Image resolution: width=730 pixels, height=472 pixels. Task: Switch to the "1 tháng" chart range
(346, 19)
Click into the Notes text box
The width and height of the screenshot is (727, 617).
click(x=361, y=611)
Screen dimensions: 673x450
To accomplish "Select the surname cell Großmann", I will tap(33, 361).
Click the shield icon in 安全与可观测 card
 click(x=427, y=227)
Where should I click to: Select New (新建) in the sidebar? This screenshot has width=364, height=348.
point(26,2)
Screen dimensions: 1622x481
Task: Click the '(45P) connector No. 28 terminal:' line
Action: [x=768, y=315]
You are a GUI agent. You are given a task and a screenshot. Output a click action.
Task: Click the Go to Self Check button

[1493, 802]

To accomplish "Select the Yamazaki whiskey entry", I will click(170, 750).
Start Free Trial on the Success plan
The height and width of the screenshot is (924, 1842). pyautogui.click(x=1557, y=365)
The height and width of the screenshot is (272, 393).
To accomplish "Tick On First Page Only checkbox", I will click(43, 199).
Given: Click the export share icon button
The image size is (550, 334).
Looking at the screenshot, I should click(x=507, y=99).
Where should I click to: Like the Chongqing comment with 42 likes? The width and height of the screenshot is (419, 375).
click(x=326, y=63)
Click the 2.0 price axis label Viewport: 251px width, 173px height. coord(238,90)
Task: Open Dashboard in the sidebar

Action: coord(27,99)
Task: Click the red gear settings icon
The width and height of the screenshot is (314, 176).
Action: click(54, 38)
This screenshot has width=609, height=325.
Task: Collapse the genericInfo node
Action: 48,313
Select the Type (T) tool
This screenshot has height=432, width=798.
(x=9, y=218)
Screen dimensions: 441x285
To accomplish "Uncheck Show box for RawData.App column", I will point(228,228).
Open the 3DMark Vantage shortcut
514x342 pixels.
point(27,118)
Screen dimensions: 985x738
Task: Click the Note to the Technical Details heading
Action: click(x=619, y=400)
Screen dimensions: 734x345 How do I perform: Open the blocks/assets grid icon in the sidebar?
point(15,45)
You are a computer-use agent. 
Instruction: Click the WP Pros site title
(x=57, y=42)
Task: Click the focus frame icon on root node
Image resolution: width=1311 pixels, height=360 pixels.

+ + + + +

Copy whichever lines of the records above contain the word "agent".

**Final answer:**
You are a GUI agent. You are given a task and a screenshot. Output a click action.
You are a computer-use agent. 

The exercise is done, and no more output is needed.